START Records for this exercise
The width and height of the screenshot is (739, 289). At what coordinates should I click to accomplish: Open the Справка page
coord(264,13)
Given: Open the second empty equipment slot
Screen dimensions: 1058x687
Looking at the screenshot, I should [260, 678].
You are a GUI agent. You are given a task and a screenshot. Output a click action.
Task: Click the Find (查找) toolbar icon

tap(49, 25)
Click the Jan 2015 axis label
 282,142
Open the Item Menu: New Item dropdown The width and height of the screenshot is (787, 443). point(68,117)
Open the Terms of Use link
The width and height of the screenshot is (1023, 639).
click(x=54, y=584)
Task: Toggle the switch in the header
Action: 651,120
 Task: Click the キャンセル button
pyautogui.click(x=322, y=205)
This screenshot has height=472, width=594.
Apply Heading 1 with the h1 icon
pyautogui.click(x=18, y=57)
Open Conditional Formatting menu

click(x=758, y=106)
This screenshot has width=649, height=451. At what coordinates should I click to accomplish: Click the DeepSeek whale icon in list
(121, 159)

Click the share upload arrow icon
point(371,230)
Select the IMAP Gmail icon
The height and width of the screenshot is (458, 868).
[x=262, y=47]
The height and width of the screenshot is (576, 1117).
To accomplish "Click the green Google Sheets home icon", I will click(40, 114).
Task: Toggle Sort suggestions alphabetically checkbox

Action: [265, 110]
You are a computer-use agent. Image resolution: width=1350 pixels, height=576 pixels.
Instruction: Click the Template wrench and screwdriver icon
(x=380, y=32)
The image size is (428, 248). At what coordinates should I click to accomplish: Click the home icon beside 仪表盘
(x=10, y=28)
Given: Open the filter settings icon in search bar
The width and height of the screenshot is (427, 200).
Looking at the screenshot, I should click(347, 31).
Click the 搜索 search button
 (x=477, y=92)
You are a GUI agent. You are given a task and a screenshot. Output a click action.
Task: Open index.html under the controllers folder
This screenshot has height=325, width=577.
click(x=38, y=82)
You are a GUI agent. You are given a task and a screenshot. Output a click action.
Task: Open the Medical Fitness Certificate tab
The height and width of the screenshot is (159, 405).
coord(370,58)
END Records for this exercise
• Problem details: The answer is the line holding "Task: Open the" and all the lines after it through the end of the records, repeated exactly.

• Answer space:
Task: Open the Medical Fitness Certificate tab
The height and width of the screenshot is (159, 405).
coord(370,58)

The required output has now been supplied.